TASK PROMPT:
Word for word, restate every entry shown below.
--- INPUT MATERIAL ---
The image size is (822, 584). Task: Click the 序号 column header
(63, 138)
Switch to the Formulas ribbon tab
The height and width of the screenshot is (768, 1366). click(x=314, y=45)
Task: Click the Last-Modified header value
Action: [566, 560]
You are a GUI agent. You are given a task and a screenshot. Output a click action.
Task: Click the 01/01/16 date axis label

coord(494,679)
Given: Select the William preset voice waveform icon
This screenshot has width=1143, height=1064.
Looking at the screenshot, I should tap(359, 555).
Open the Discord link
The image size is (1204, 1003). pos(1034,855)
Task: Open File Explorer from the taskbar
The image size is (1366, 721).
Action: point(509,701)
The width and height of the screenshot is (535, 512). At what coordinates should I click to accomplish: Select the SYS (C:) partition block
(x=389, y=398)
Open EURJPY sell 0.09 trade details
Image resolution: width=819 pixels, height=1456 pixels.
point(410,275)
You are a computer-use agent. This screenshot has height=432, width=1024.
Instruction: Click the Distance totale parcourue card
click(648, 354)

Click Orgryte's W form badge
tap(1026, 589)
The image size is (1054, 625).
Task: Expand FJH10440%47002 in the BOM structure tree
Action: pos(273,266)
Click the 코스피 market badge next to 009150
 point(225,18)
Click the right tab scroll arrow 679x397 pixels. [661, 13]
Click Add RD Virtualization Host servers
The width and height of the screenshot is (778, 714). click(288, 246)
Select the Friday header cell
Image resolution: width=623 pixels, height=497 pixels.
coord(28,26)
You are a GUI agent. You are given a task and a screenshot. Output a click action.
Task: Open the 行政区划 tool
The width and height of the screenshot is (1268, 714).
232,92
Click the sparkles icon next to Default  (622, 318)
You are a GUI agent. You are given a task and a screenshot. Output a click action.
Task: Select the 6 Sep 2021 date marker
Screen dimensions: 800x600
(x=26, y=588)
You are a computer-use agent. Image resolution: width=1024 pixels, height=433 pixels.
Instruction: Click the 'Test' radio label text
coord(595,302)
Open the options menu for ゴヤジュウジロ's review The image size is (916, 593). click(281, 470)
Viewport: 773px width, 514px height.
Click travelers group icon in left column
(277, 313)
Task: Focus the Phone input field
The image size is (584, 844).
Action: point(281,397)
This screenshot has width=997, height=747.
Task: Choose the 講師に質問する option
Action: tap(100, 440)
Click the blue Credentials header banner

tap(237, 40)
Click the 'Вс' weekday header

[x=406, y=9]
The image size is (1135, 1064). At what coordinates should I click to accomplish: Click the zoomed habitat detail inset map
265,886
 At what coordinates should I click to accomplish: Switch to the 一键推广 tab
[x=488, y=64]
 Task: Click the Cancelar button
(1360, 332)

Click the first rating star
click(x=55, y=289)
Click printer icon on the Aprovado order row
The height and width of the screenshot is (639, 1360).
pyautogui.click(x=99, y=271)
---
RESPONSE TO THE EXERCISE:
The image size is (822, 584). Task: Click the 序号 column header
(63, 138)
Switch to the Formulas ribbon tab
The height and width of the screenshot is (768, 1366). click(x=314, y=45)
Task: Click the Last-Modified header value
Action: [566, 560]
You are a GUI agent. You are given a task and a screenshot. Output a click action.
Task: Click the 01/01/16 date axis label

coord(494,679)
Given: Select the William preset voice waveform icon
This screenshot has width=1143, height=1064.
Looking at the screenshot, I should tap(359, 555).
Open the Discord link
The image size is (1204, 1003). pos(1034,855)
Task: Open File Explorer from the taskbar
The image size is (1366, 721).
Action: point(509,701)
The width and height of the screenshot is (535, 512). At what coordinates should I click to accomplish: Select the SYS (C:) partition block
(x=389, y=398)
Open EURJPY sell 0.09 trade details
Image resolution: width=819 pixels, height=1456 pixels.
point(410,275)
You are a computer-use agent. This screenshot has height=432, width=1024.
Instruction: Click the Distance totale parcourue card
click(648, 354)

Click Orgryte's W form badge
tap(1026, 589)
The image size is (1054, 625).
Task: Expand FJH10440%47002 in the BOM structure tree
Action: pos(273,266)
Click the 코스피 market badge next to 009150
 point(225,18)
Click the right tab scroll arrow 679x397 pixels. [661, 13]
Click Add RD Virtualization Host servers
The width and height of the screenshot is (778, 714). click(288, 246)
Select the Friday header cell
Image resolution: width=623 pixels, height=497 pixels.
coord(28,26)
You are a GUI agent. You are given a task and a screenshot. Output a click action.
Task: Open the 行政区划 tool
The width and height of the screenshot is (1268, 714).
232,92
Click the sparkles icon next to Default  (622, 318)
You are a GUI agent. You are given a task and a screenshot. Output a click action.
Task: Select the 6 Sep 2021 date marker
Screen dimensions: 800x600
(x=26, y=588)
You are a computer-use agent. Image resolution: width=1024 pixels, height=433 pixels.
Instruction: Click the 'Test' radio label text
coord(595,302)
Open the options menu for ゴヤジュウジロ's review The image size is (916, 593). click(281, 470)
Viewport: 773px width, 514px height.
Click travelers group icon in left column
(277, 313)
Task: Focus the Phone input field
The image size is (584, 844).
Action: point(281,397)
This screenshot has width=997, height=747.
Task: Choose the 講師に質問する option
Action: tap(100, 440)
Click the blue Credentials header banner

tap(237, 40)
Click the 'Вс' weekday header

[x=406, y=9]
The image size is (1135, 1064). At what coordinates should I click to accomplish: Click the zoomed habitat detail inset map
265,886
 At what coordinates should I click to accomplish: Switch to the 一键推广 tab
[x=488, y=64]
 Task: Click the Cancelar button
(1360, 332)

Click the first rating star
click(x=55, y=289)
Click printer icon on the Aprovado order row
The height and width of the screenshot is (639, 1360).
pyautogui.click(x=99, y=271)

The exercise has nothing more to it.